## WHAT NEEDS TO BE DONE
Instruction for the data below: set down exactly the lines from the line with "You are a computer-use" to the line with "Select the 'Fenster angeben' radio button", inclusive, and no others.

## EXERCISE INPUT
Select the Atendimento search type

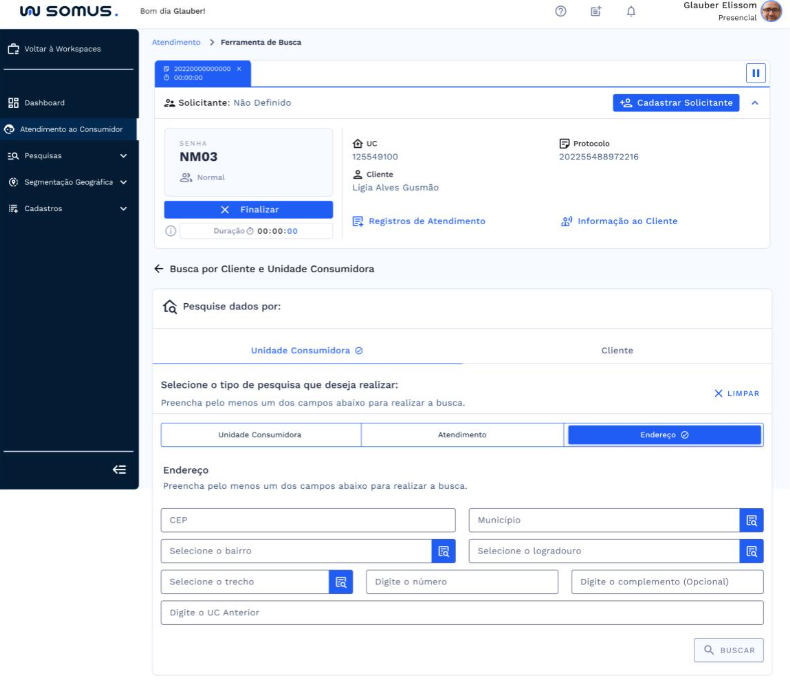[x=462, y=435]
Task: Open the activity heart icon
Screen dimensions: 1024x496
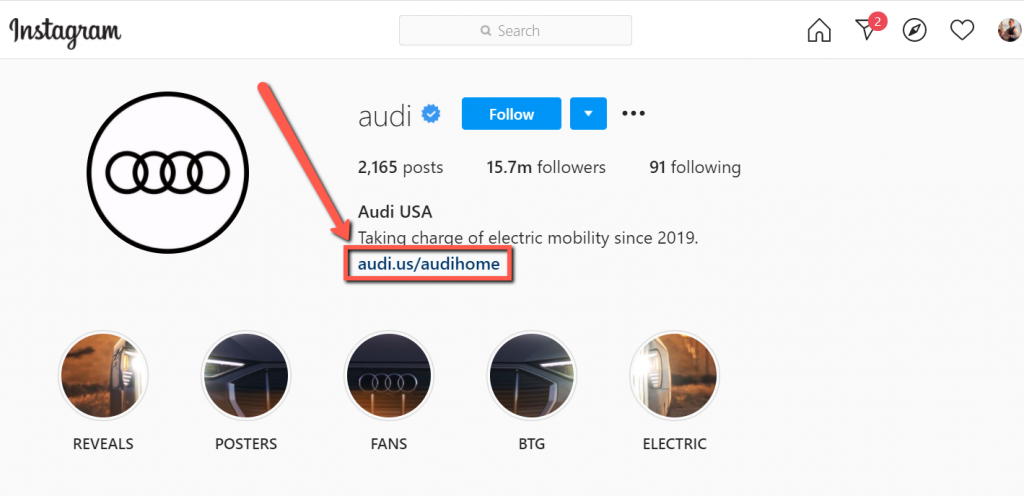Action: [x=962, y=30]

* * *

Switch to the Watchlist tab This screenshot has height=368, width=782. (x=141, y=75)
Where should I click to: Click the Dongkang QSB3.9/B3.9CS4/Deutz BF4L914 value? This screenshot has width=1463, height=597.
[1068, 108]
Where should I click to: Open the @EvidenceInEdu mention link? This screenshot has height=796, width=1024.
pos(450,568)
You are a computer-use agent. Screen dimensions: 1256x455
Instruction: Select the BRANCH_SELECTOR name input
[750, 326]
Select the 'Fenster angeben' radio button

--

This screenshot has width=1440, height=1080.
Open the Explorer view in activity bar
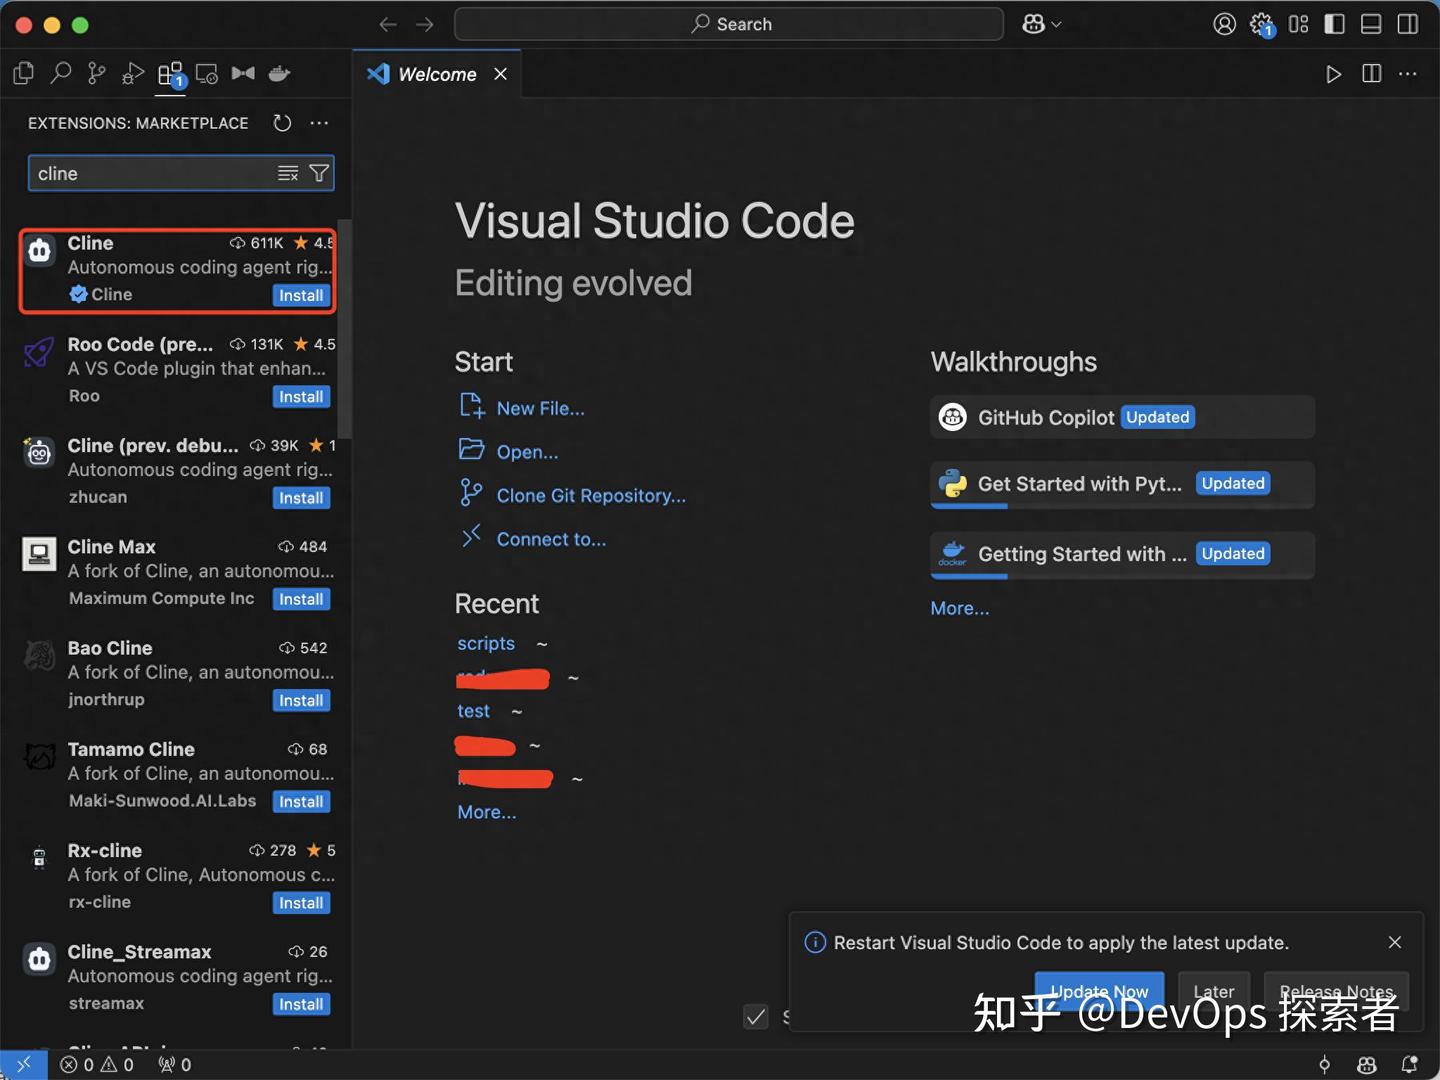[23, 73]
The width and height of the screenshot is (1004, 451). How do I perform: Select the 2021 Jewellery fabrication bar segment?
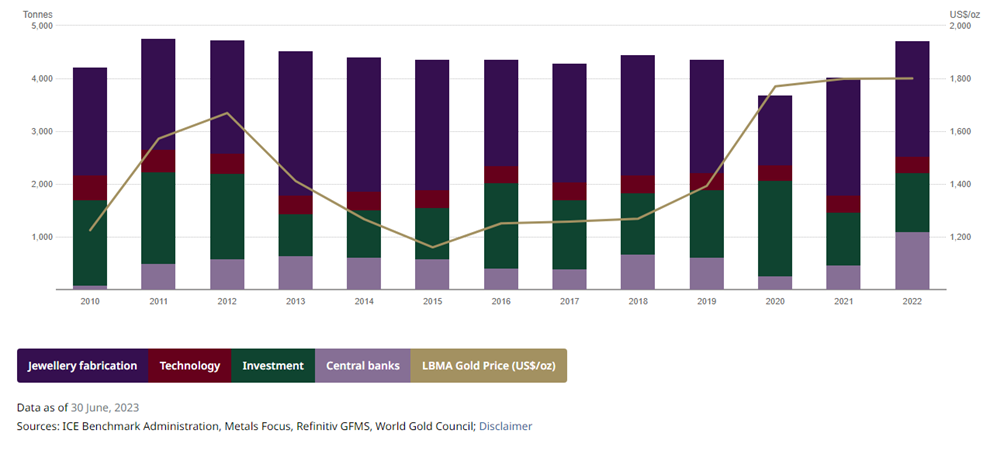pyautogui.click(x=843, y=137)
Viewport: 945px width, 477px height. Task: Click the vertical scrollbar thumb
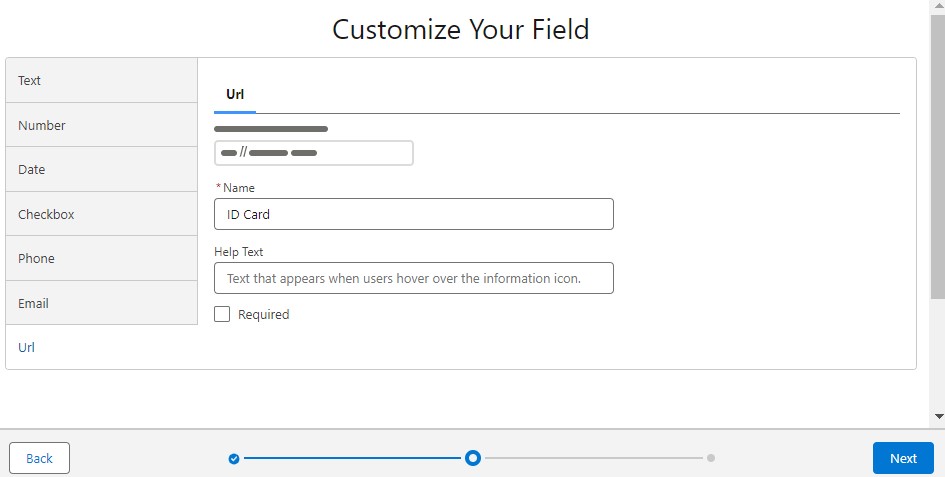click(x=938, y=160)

## RESPONSE BELOW
You are a computer-use agent. Screen dimensions: 1256x455
Instruction: Select the BRANCH_SELECTOR name input
[750, 326]
Select the 'Fenster angeben' radio button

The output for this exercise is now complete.